What I find interesting is that people are a bit amazed by this seeming outburst of song within what we have determined to be speech, and it appears to raise the question for the group : "What is music ?" I think this takes a lot for granted, actually, and I think the real question rather is, firstly, what is speech ?
John Laver, in an introduction to his book "Principles of Phonetics" writes about language :
"Underlying the apparent diversity shown by the thousands of mutually incomprehensible languages of the world, there is a remarkable, elegant and principled unity in the way that these languages exploit the phonetic resources of speech."
This points to some unity existing between all languages in the entire world, and to take that a little further, I would say that I think now there is not a variety of different languages, but one, universal language that exists between all of us. The principles that underlay our communication are drawn on by all of our species.

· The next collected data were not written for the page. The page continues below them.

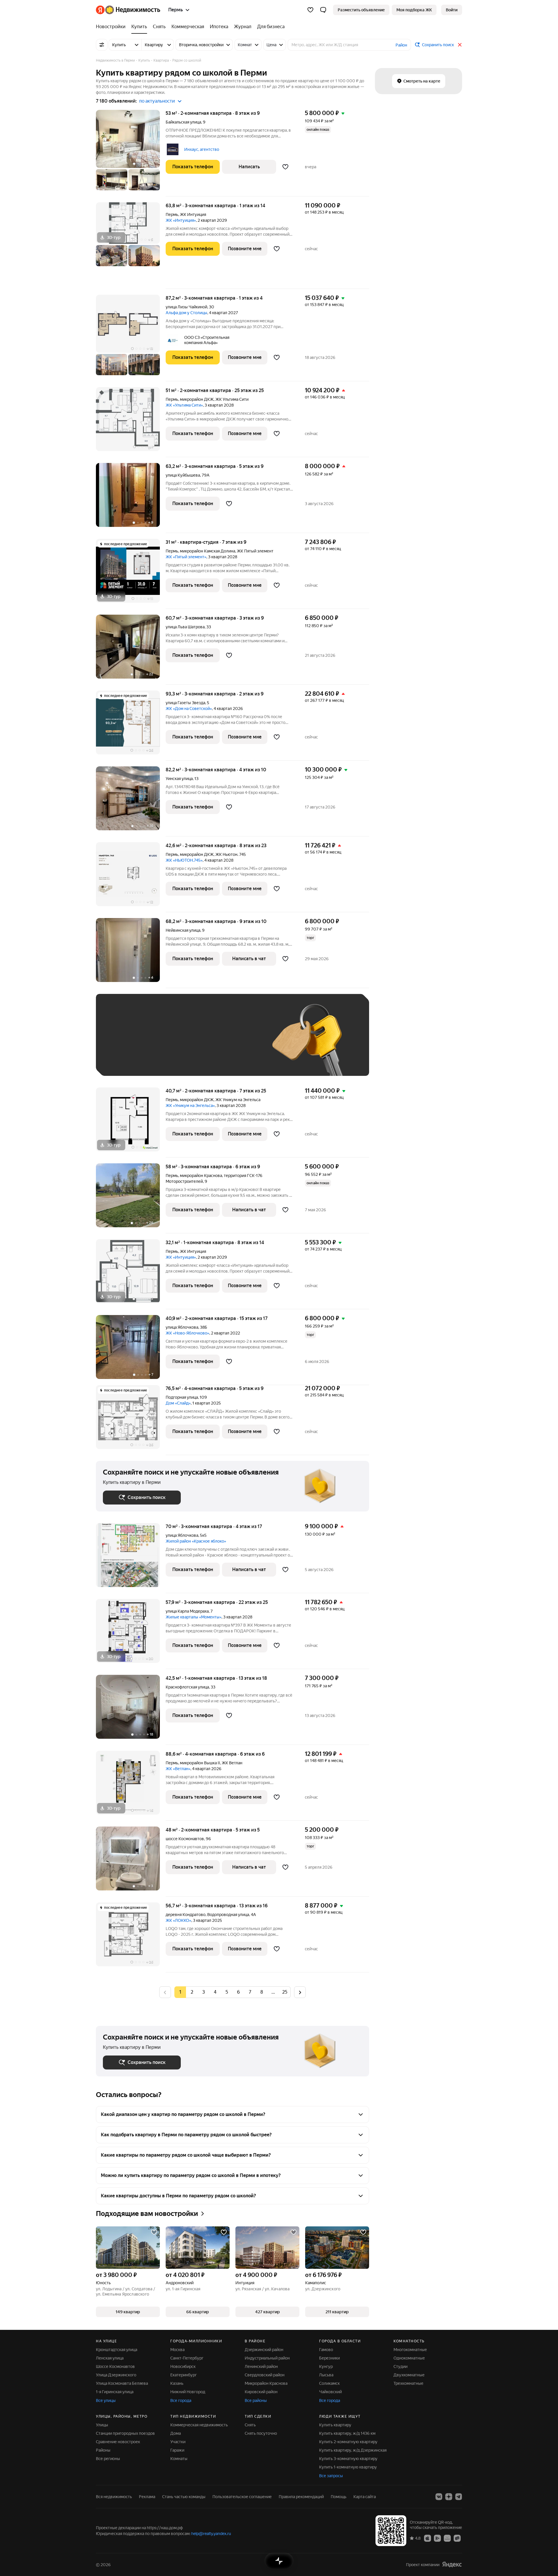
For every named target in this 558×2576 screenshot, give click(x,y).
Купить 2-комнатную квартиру (348, 2441)
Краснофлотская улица (187, 1687)
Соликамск (329, 2383)
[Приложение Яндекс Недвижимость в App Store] (427, 2538)
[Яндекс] (452, 2564)
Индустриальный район (267, 2358)
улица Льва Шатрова (185, 627)
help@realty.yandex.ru (211, 2533)
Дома (175, 2433)
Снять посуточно (261, 2433)
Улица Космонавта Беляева (122, 2383)
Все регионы (108, 2458)
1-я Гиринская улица (114, 2391)
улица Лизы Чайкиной (186, 307)
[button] (323, 10)
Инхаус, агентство (201, 149)
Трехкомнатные (408, 2383)
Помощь (338, 2496)
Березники (329, 2358)
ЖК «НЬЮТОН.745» (184, 860)
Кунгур (326, 2366)
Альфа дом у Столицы (186, 312)
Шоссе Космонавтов (115, 2366)
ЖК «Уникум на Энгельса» (190, 1105)
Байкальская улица (183, 122)
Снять (250, 2425)
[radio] (192, 1992)
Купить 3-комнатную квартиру (348, 2458)
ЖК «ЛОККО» (178, 1920)
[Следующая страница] (300, 1992)
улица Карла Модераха (187, 1611)
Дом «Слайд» (178, 1403)
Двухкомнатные (409, 2375)
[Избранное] (310, 10)
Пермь (172, 214)
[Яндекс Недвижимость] (128, 10)
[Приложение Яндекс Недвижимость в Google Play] (437, 2538)
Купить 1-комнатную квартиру (348, 2467)
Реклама (147, 2496)
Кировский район (261, 2391)
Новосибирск (183, 2366)
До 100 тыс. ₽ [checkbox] (238, 1043)
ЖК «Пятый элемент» (186, 556)
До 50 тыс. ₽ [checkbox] (160, 1043)
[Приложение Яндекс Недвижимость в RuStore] (457, 2538)
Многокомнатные (410, 2349)
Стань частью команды (183, 2496)
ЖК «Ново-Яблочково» (187, 1333)
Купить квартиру (335, 2425)
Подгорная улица (182, 1397)
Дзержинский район (264, 2349)
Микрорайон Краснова (266, 2383)
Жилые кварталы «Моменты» (193, 1617)
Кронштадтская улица (116, 2349)
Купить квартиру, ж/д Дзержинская (353, 2450)
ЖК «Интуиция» (181, 220)
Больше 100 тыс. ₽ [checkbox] (128, 1060)
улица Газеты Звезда (185, 702)
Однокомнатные (409, 2358)
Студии (400, 2366)
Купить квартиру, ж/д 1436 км (347, 2433)
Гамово (326, 2349)
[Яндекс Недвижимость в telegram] (458, 2496)
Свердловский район (265, 2375)
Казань (176, 2383)
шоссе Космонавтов (185, 1838)
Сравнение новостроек (118, 2441)
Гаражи (177, 2450)
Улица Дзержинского (116, 2375)
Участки (177, 2441)
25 (284, 1992)
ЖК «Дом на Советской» (189, 708)
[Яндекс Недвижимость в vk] (438, 2496)
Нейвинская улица (183, 930)
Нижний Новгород (187, 2391)
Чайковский (330, 2391)
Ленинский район (261, 2366)
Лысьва (326, 2375)
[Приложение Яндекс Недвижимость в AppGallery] (447, 2538)
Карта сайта (364, 2496)
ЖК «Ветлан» (178, 1768)
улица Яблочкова (182, 1327)
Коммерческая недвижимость (199, 2425)
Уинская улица (179, 778)
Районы (103, 2450)
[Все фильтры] (102, 45)
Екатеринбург (183, 2375)
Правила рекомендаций (301, 2496)
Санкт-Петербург (186, 2358)
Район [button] (401, 45)
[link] (451, 10)
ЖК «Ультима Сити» (184, 405)
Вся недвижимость (114, 2496)
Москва (177, 2349)
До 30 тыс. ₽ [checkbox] (121, 1043)
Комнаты (178, 2458)
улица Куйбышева (183, 475)
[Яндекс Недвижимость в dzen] (448, 2496)
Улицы (102, 2425)
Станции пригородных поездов (125, 2433)
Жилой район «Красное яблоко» (196, 1541)
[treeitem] (112, 27)
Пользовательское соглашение (242, 2496)
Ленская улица (110, 2358)
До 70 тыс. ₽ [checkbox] (198, 1043)
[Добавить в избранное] (285, 167)
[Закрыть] (459, 44)
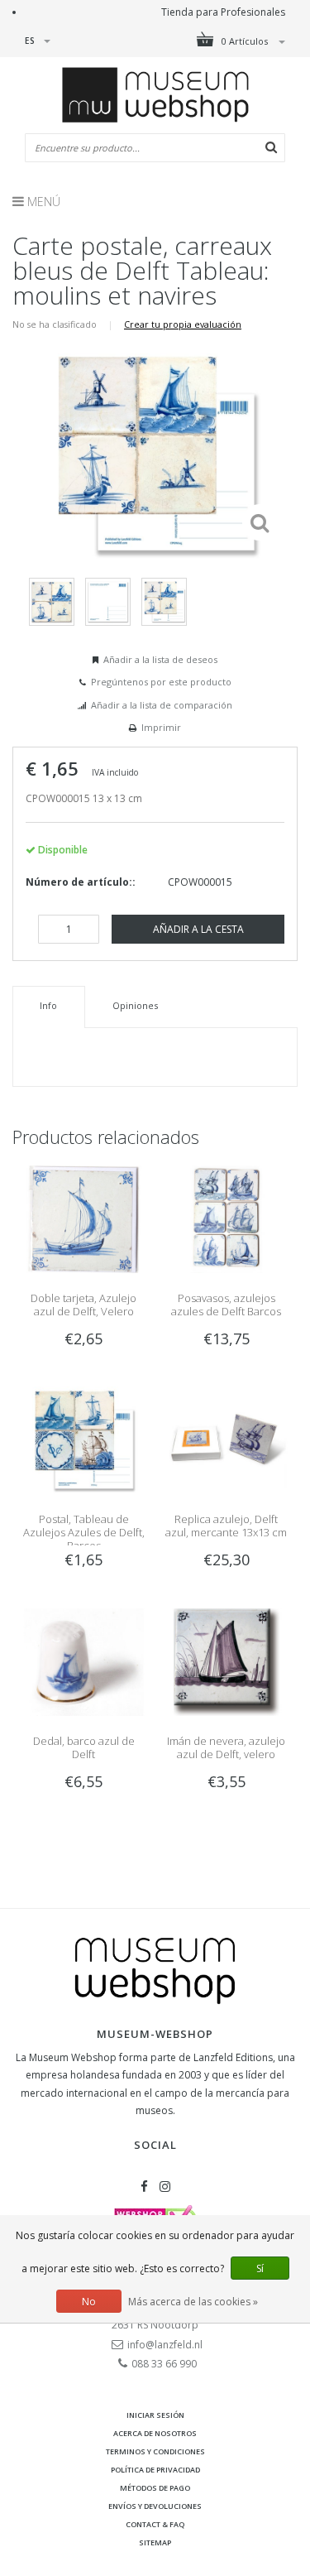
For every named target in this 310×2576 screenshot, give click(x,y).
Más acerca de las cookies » (193, 2302)
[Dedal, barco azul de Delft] (83, 1661)
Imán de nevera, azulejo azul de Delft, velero (226, 1747)
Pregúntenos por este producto (161, 681)
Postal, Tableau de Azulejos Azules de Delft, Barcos (84, 1532)
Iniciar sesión (155, 2415)
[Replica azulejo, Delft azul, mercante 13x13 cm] (226, 1439)
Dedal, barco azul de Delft (84, 1747)
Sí (260, 2268)
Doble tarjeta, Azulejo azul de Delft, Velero (83, 1304)
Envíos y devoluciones (155, 2506)
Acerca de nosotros (155, 2433)
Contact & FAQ (155, 2524)
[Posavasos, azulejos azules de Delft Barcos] (226, 1218)
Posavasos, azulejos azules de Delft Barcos (226, 1304)
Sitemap (155, 2542)
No (89, 2302)
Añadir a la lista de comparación (161, 705)
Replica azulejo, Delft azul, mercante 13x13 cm (226, 1525)
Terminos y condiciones (155, 2451)
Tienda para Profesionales (223, 12)
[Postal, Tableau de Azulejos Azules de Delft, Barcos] (83, 1439)
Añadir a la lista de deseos (160, 659)
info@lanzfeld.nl (165, 2345)
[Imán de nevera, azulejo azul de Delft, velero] (226, 1661)
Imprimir (161, 727)
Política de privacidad (155, 2469)
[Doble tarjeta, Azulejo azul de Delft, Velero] (83, 1218)
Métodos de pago (155, 2487)
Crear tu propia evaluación (182, 324)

What I find remarkable is that these principles share the same qualities as what we call music.
Poetry, for example, is poetic because of it's rhythm, because of it's meter, because of how the words are organized and fit together -- however, it is still just a particular use of an already established language. These things are similar to groupings of notes and their organizations around pulse and pitch. Certain languages, such as Mandrin, have particular tones which express particular meanings, where the seemingly same word can have several different meanings depending on the tonal placement of the spoken word.
To me, this all points to music. To me it becomes obvious that our universal language is musical, and though it seems to our limited perception that we have various languages that are indecipherable to others, it is not actually a separate entity, but rather a different use of the same principles.
I think of all languages as being together as one, like a digital piano that has a kind of infinite tone bank.
Why do we sometimes perceive speech as being musical ? Well, because it is and, I think that's all it is. And, in a sense, I think this is all we have together.
So now, I do ask what is music ? Well, I ask this with the seeming-perception that it is all-encompassing. There is not really some sounds that are musical and some that are not. In my current state of being, there is not really any being, any existence, any interaction that does not point to music. It is all interchangeable, and it is one in the same.
Several nights ago, I had a dream in music. Everybody in this dream communicated through song and everybody sang a Santcus. Everything around me was music. It seems that I am not dreaming any longer, but my perception of the world around me is beginning to resemble this dream. Evidence seems to suggest that this is reality.